Given data:
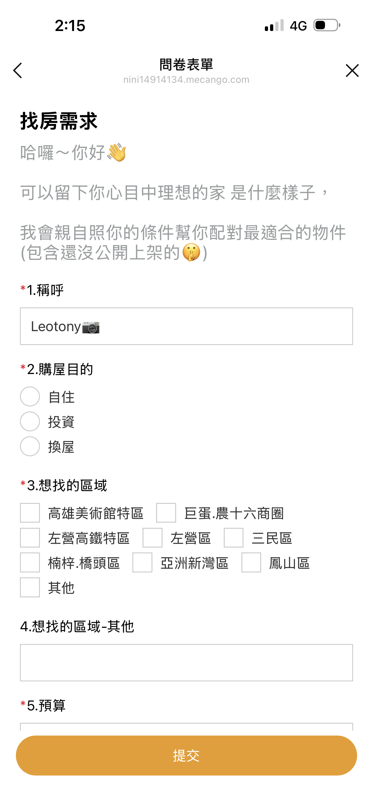
Task: Tap the back arrow icon
Action: coord(18,70)
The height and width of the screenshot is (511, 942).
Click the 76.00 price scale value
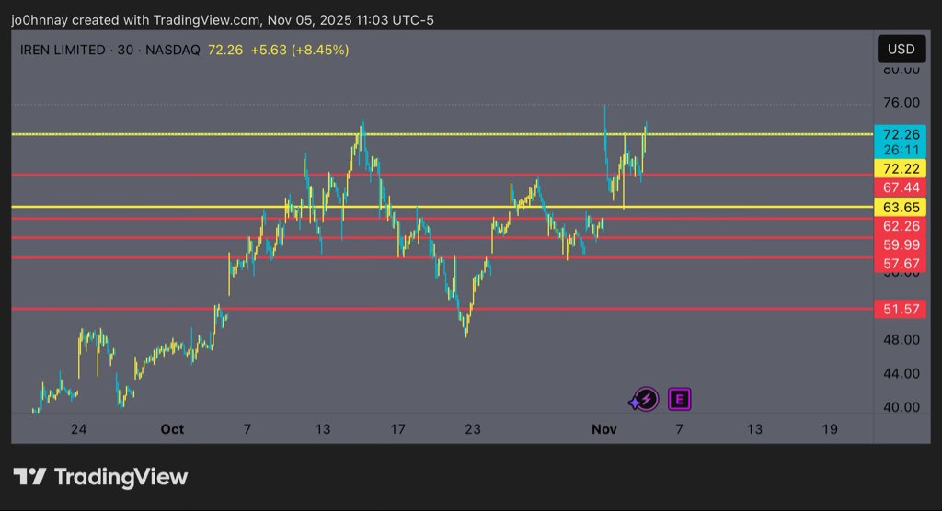[x=901, y=102]
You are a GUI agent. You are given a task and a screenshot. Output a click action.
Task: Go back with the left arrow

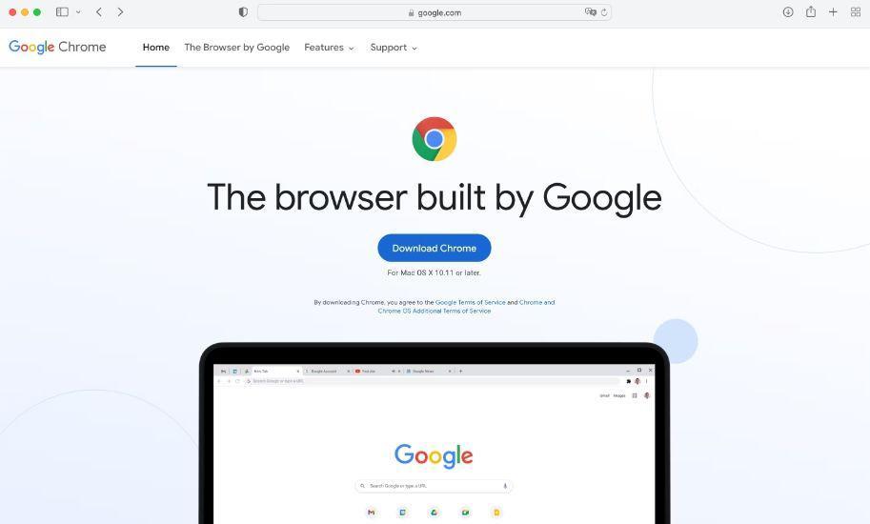(x=99, y=11)
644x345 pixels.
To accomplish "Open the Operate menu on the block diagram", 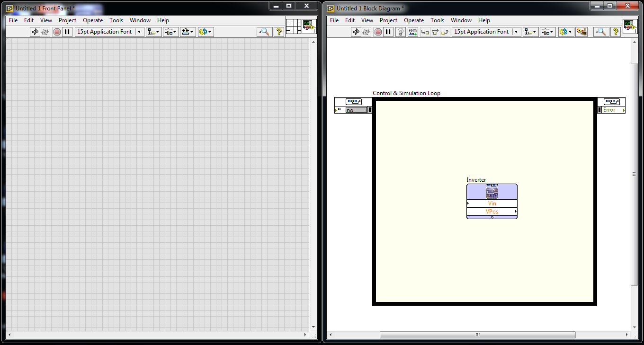I will (414, 20).
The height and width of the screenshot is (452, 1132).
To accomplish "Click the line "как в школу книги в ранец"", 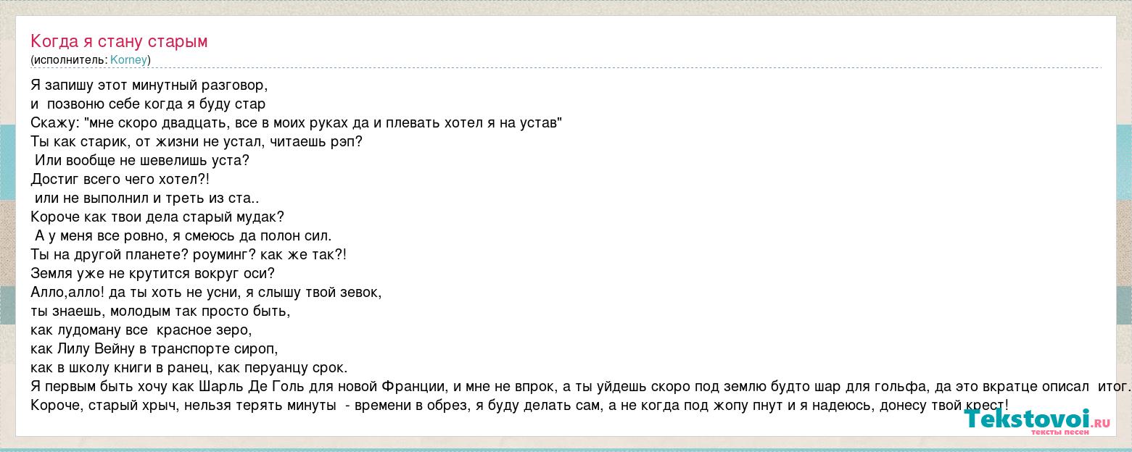I will coord(189,367).
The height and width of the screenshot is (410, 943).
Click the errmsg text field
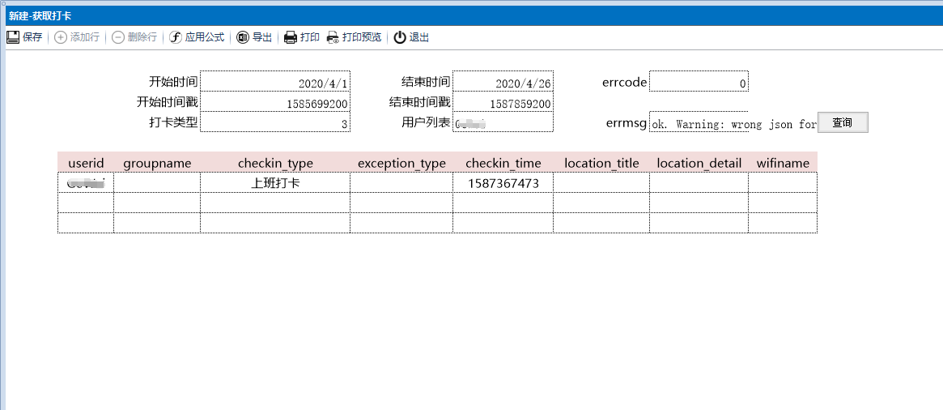point(733,124)
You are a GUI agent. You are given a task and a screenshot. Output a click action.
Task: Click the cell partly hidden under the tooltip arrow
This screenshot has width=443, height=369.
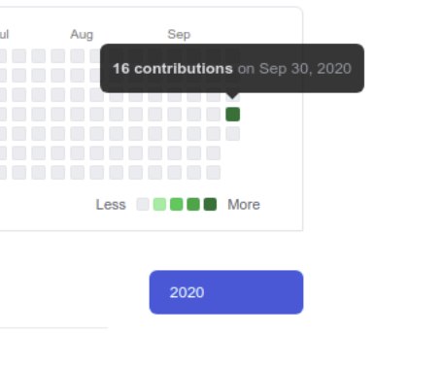(233, 96)
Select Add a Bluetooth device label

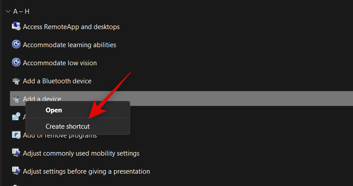pos(57,81)
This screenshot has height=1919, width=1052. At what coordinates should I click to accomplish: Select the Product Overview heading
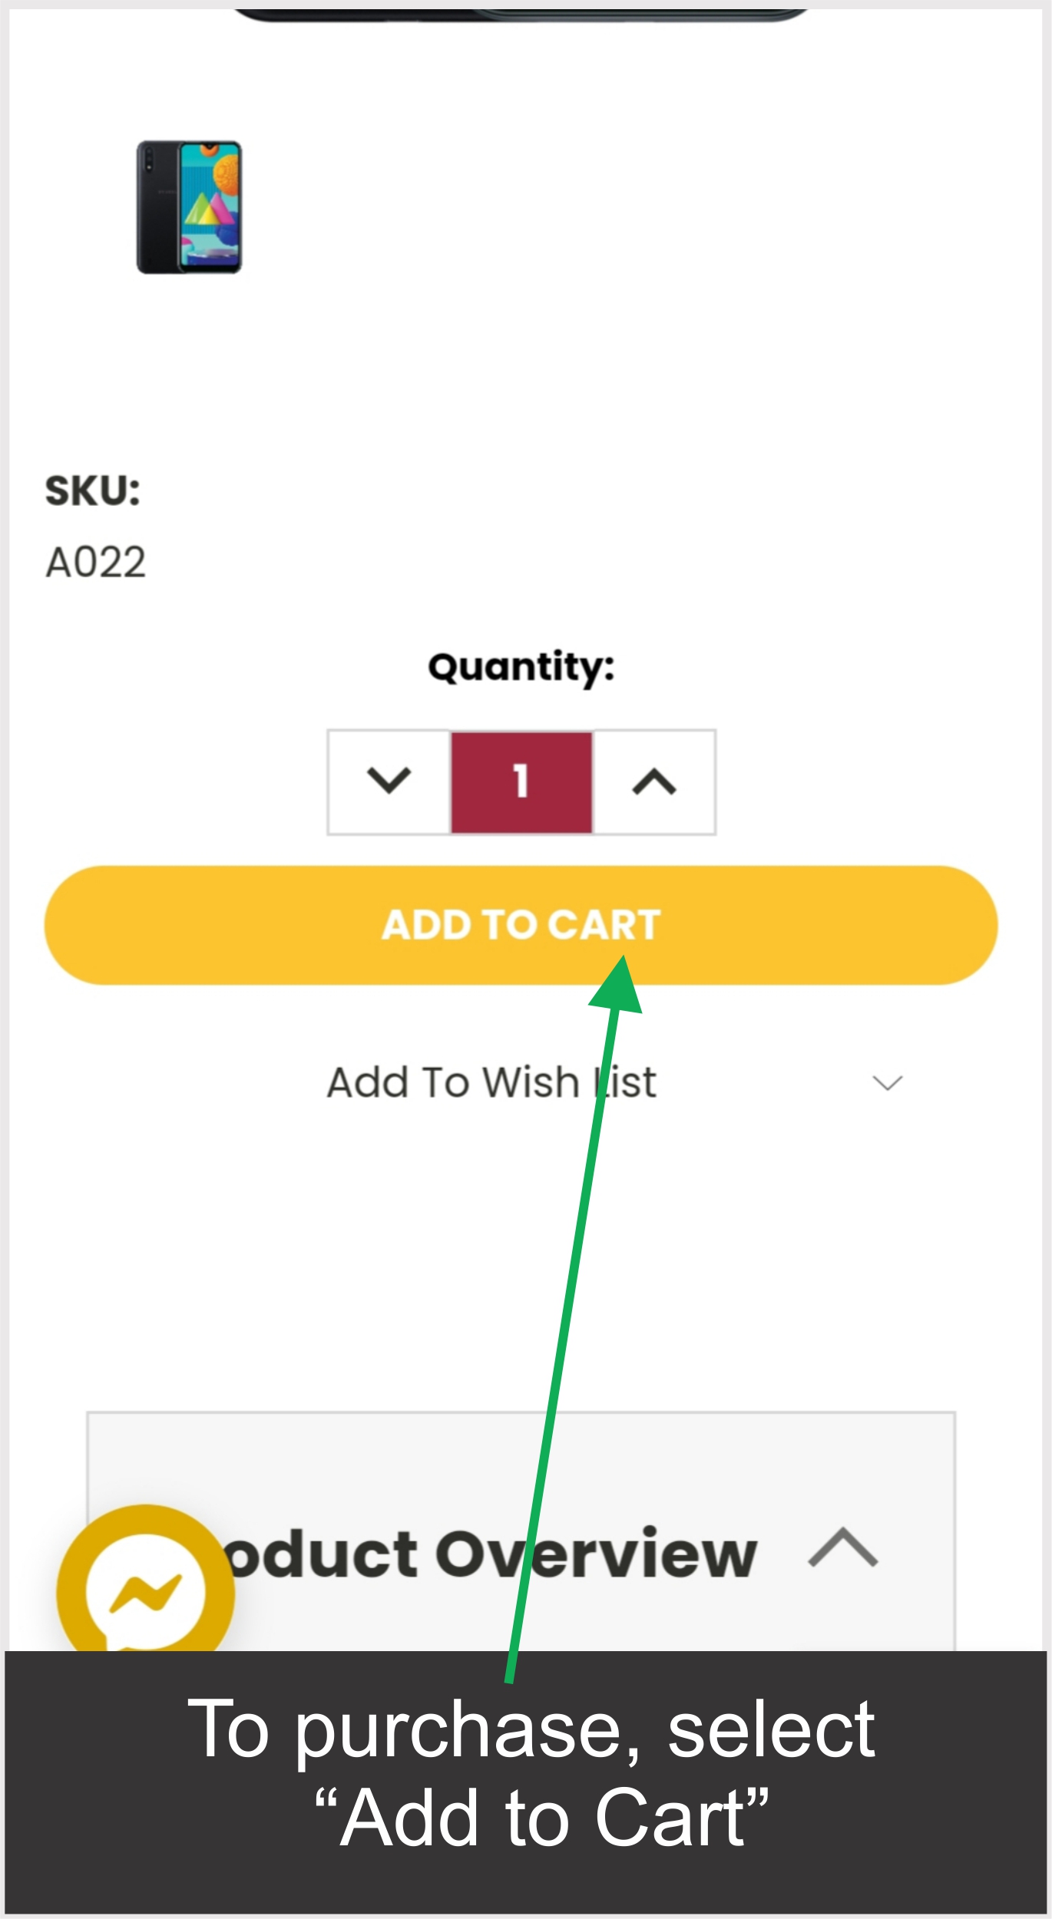[491, 1555]
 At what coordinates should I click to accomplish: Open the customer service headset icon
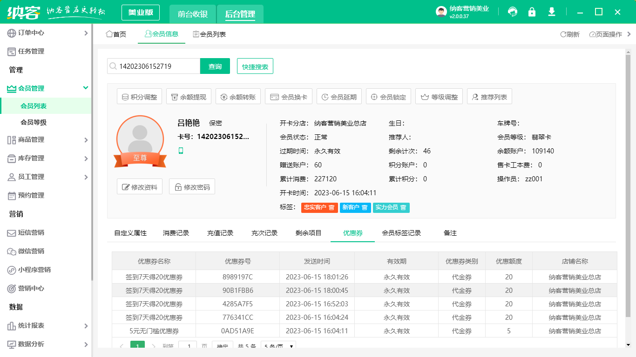(512, 12)
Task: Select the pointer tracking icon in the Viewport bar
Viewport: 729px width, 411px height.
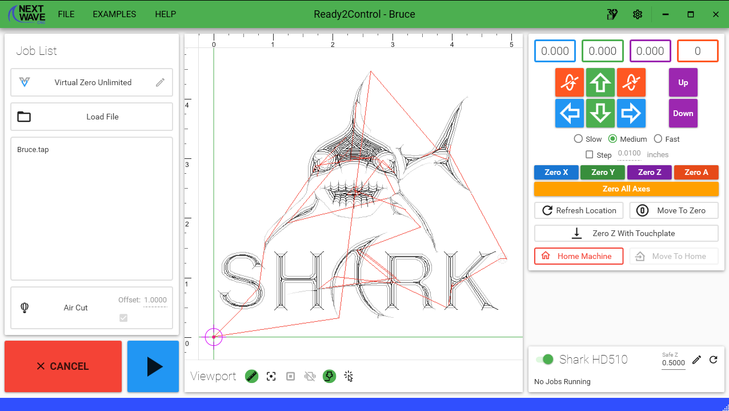Action: [349, 376]
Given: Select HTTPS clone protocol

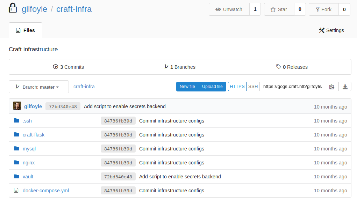Looking at the screenshot, I should coord(237,87).
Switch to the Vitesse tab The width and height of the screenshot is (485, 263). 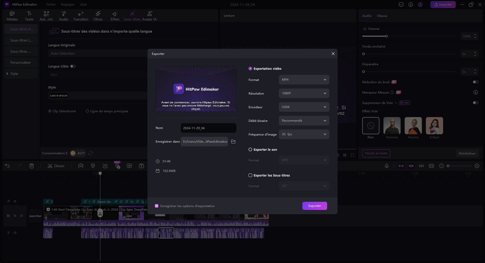click(x=382, y=16)
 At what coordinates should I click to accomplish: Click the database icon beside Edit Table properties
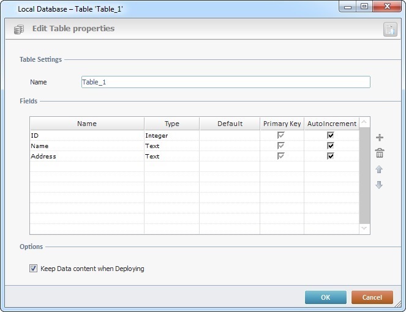(20, 29)
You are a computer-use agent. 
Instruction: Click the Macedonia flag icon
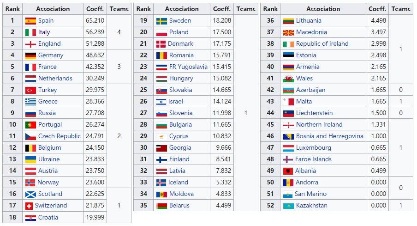288,32
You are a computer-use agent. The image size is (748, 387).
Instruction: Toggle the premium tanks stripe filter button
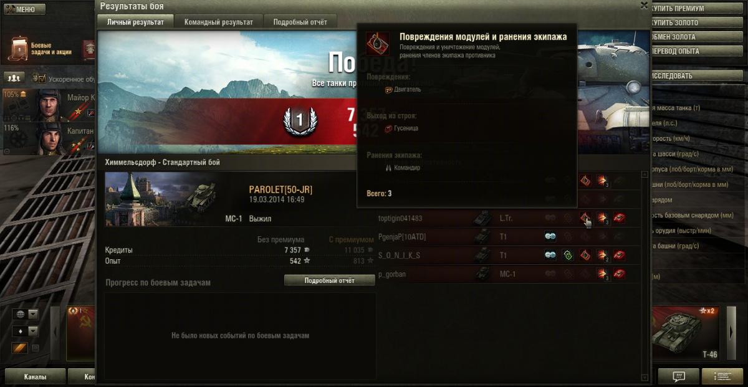pos(20,348)
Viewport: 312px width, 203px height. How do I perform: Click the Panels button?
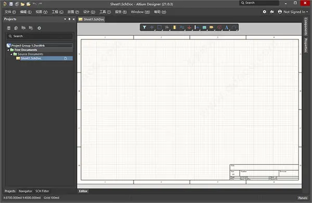303,198
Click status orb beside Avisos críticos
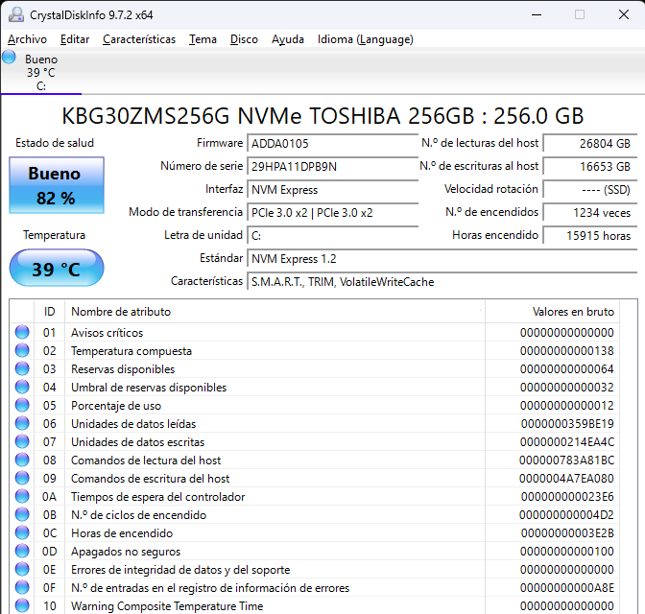The image size is (645, 614). pyautogui.click(x=22, y=333)
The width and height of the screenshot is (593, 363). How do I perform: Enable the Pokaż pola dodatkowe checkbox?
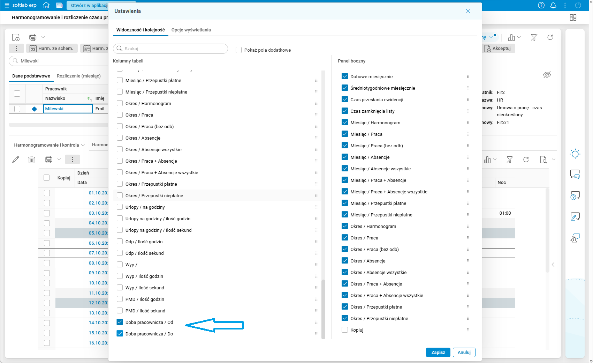[x=239, y=50]
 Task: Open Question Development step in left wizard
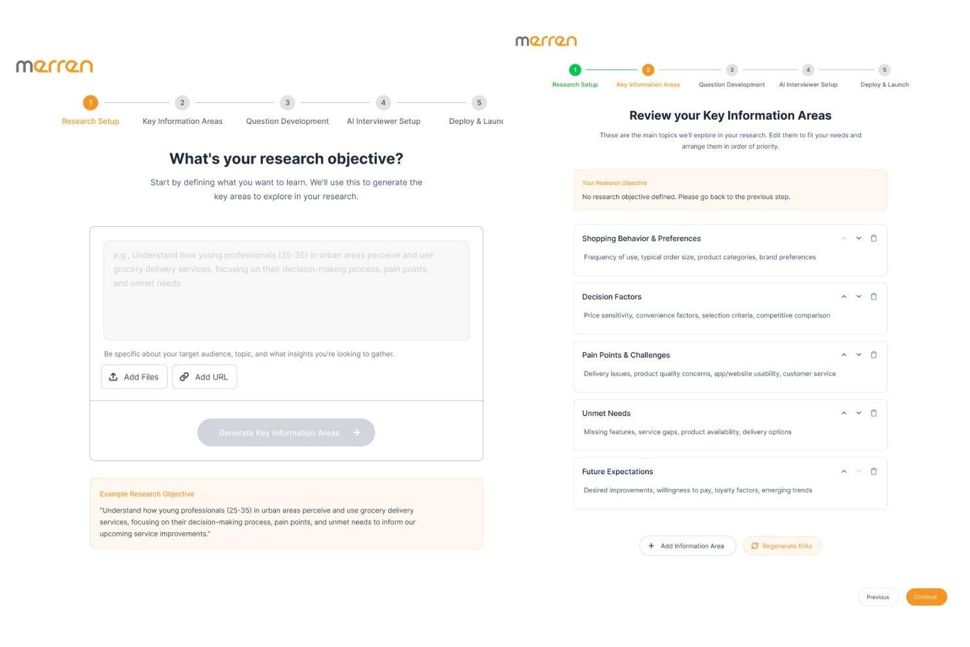point(287,103)
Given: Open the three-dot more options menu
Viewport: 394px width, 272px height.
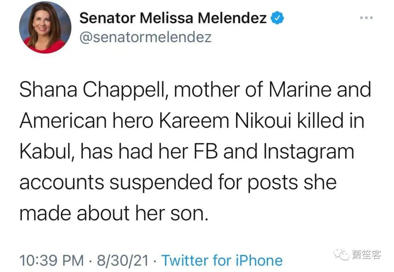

About this task: Where a line in the listing above contains "computer", copy that line.

Written response:
You are a computer-use agent. 
You are a computer-use agent. The image size is (748, 387).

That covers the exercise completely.